I remember this feeling like someone slapped me in the face.
She was referring to the night I got admitted to psych ward. I tried to ctb per partial hanging after having a bad fight with my mum. Since I couldn't figure out how to make myself pass out I ended up bruised and frustrated and just miserable. I cried that whole night and literally felt like a dumb kid. I just wanted to talk to someone, I don't even know why, but I ended up calling a suicide hotline. The second someone answered I got scared and ended the call immediately. Duh, obviously they still found out my location and sent an ambulance and the police.
I wouldn't have called if I knew that they'd send someone over. This kind of attention was the worst thing I ever experienced, I felt so embarrassed I literally remember wishing that I'd just drop dead.

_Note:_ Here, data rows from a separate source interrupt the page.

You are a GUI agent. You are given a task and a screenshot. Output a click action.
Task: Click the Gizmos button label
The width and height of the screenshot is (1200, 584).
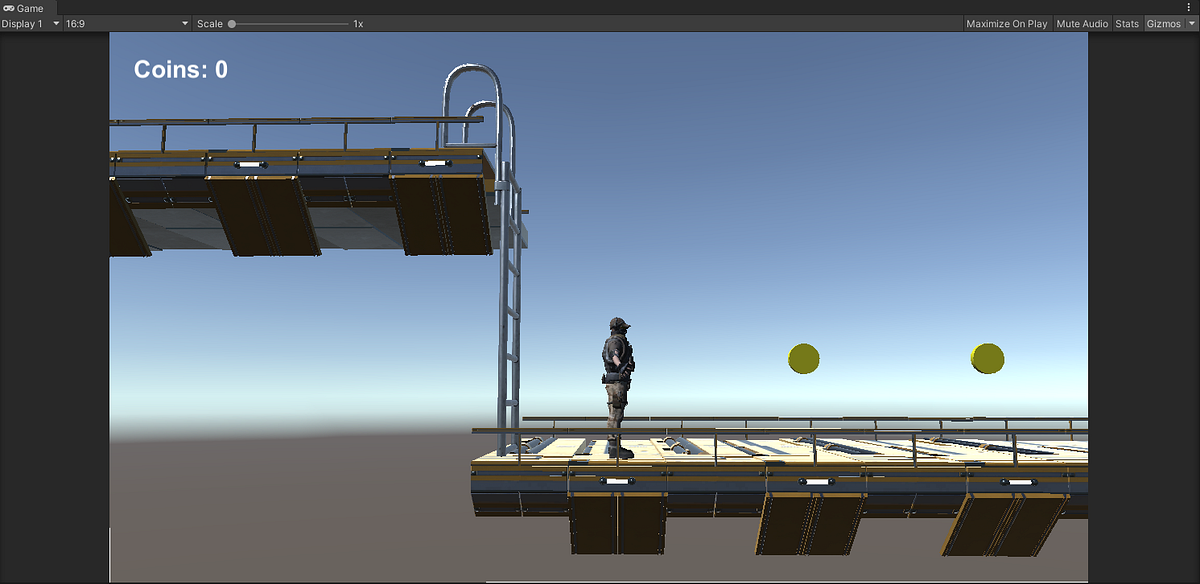pyautogui.click(x=1163, y=23)
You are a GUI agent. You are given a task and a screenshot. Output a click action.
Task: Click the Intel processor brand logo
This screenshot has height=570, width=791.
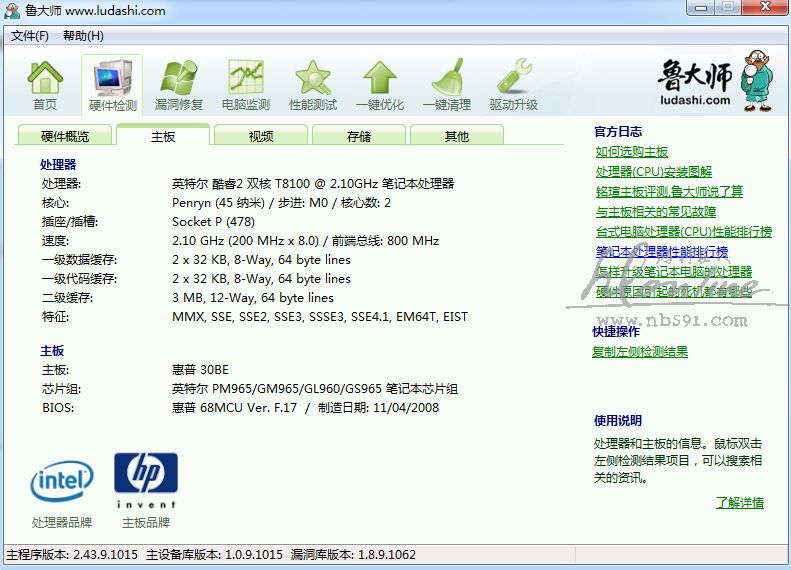pos(62,482)
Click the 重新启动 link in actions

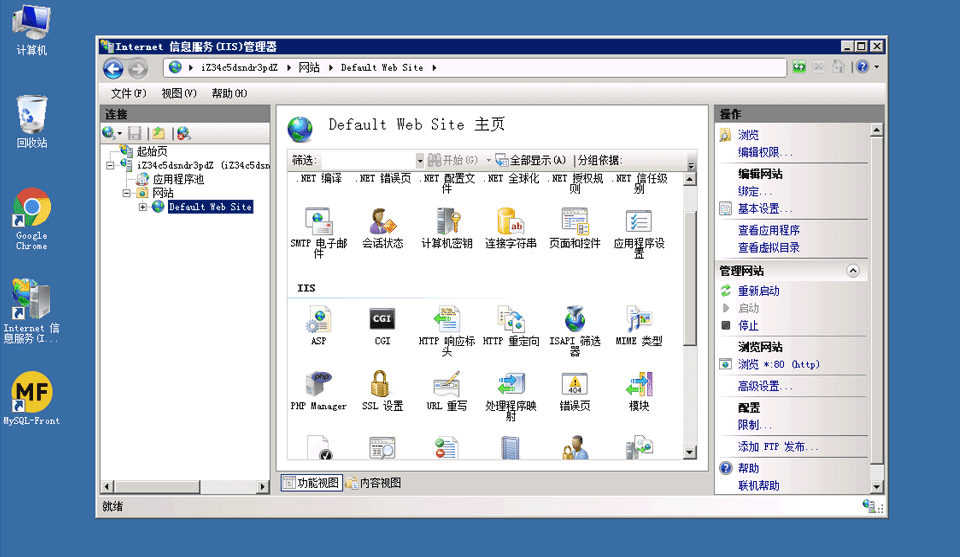coord(758,291)
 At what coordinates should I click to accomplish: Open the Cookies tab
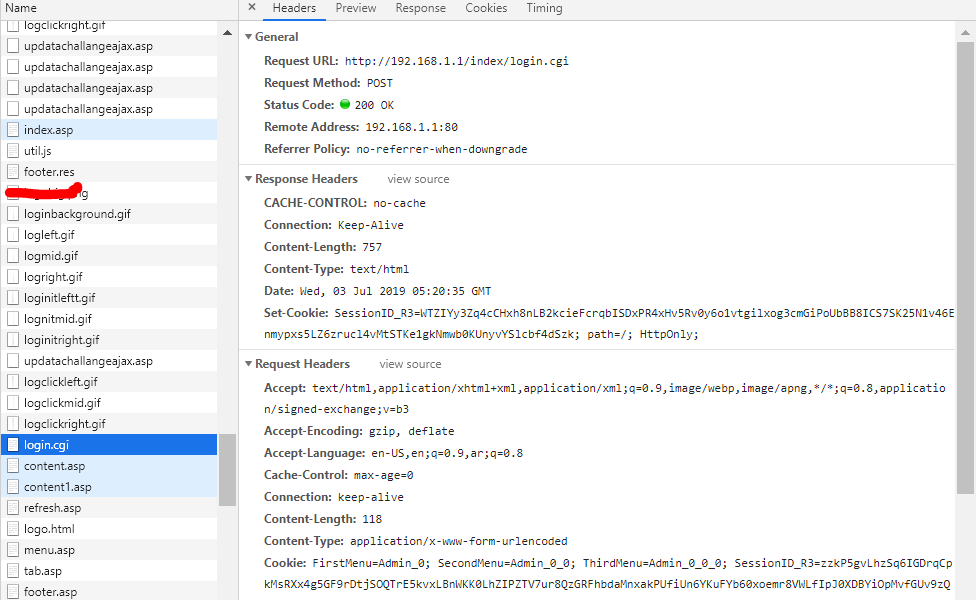coord(486,8)
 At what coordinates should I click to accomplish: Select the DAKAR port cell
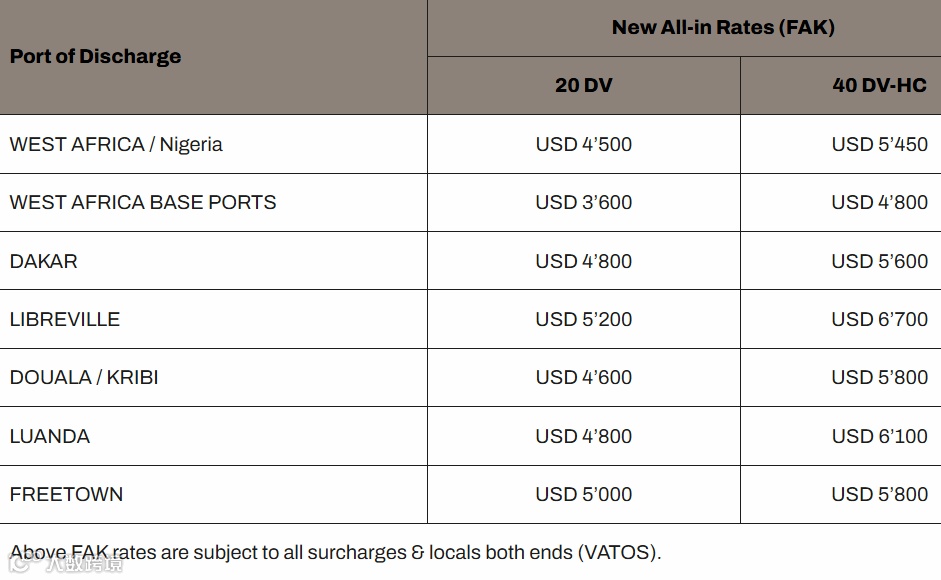point(44,261)
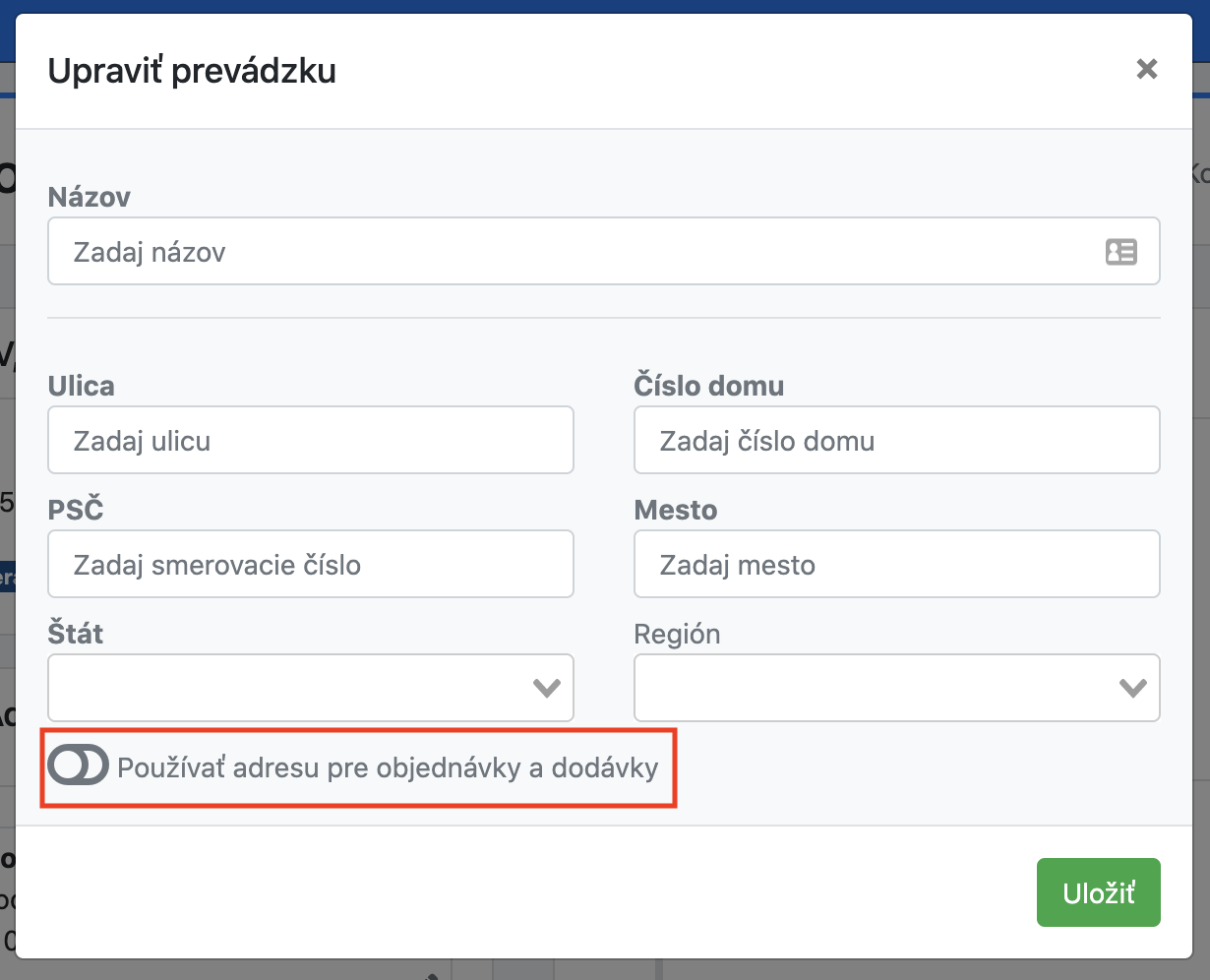
Task: Close the Upraviť prevádzku dialog
Action: point(1146,69)
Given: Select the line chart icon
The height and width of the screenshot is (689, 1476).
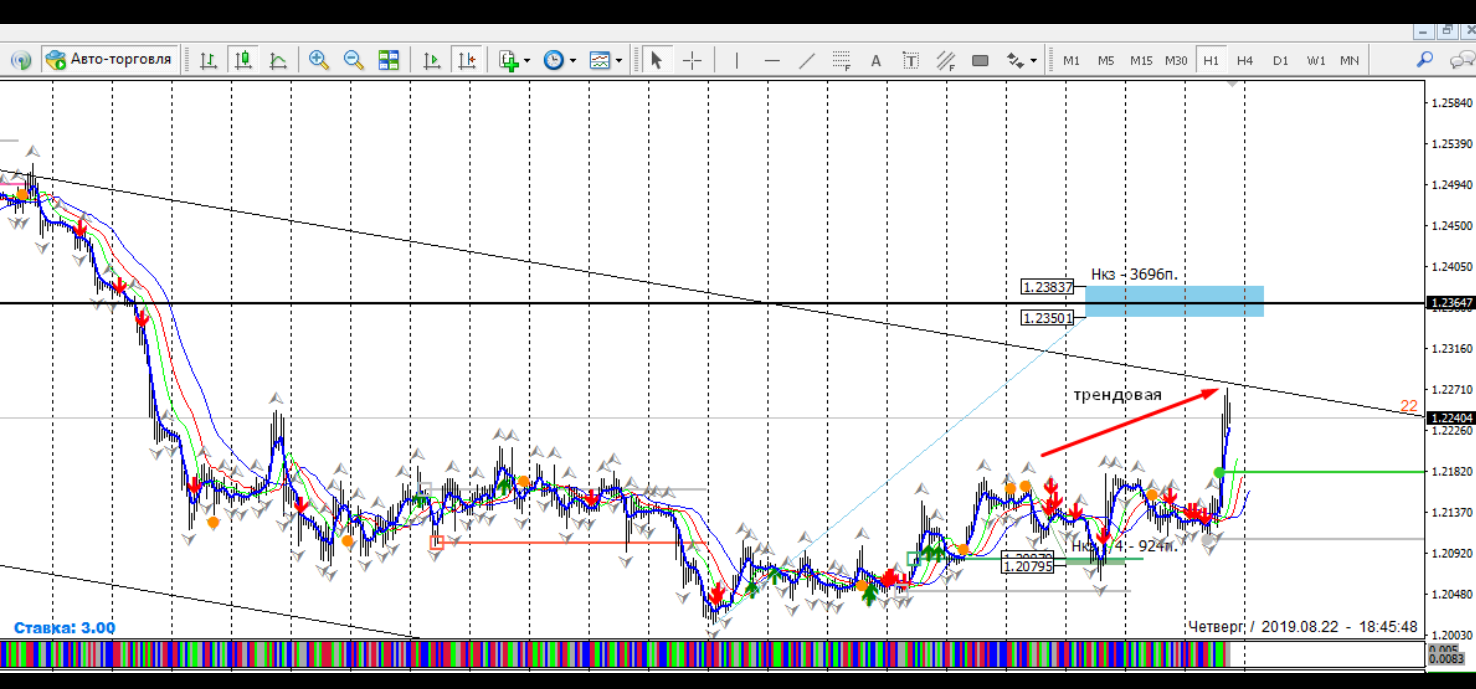Looking at the screenshot, I should (x=278, y=61).

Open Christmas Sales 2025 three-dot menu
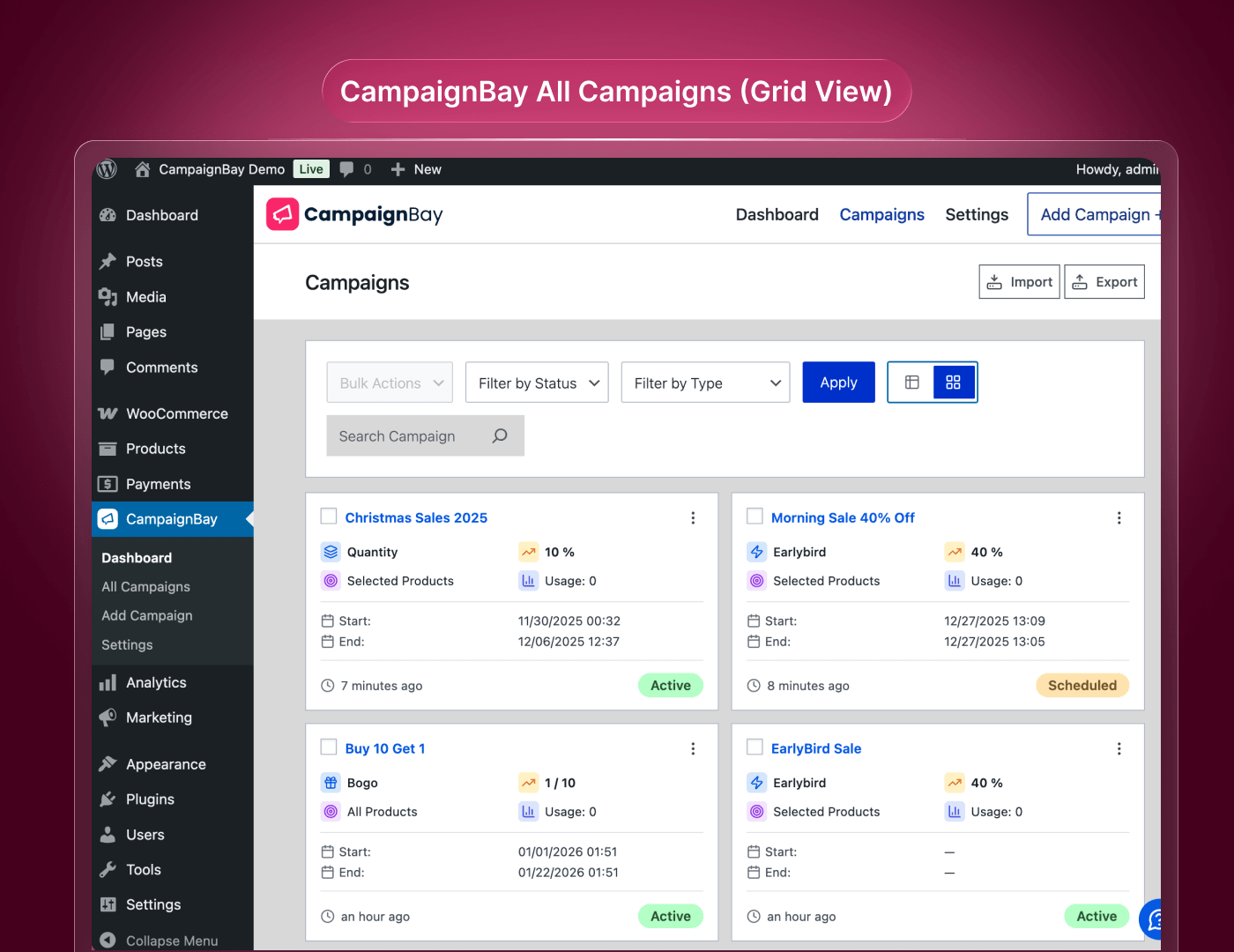coord(693,518)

When I was in psych ward my mum kept saying sorry, she sent me texts telling me how much she loves me and I actually started to believe her, I really thought she wanted to fix things. This actually gave me strength to give therapy a proper try, to try and finally get better.

Finding out that they were making fun of me and my mental health afterwards (and probably during my stay there) made something click inside me. I'd never ever even try to tell anyone about my struggles again. I'm so fucking done. I don't even care if they actually regret what they said when I ctb, I don't care bc they didn't care about me.
This was around three years ago and it still hurts so badly, this chat will forever be burnt in my fcking memory lmao
I'm terribly sorry they are such assholes🫂

They don't deserve you. If you ever want to talk to someone, my chat is always open.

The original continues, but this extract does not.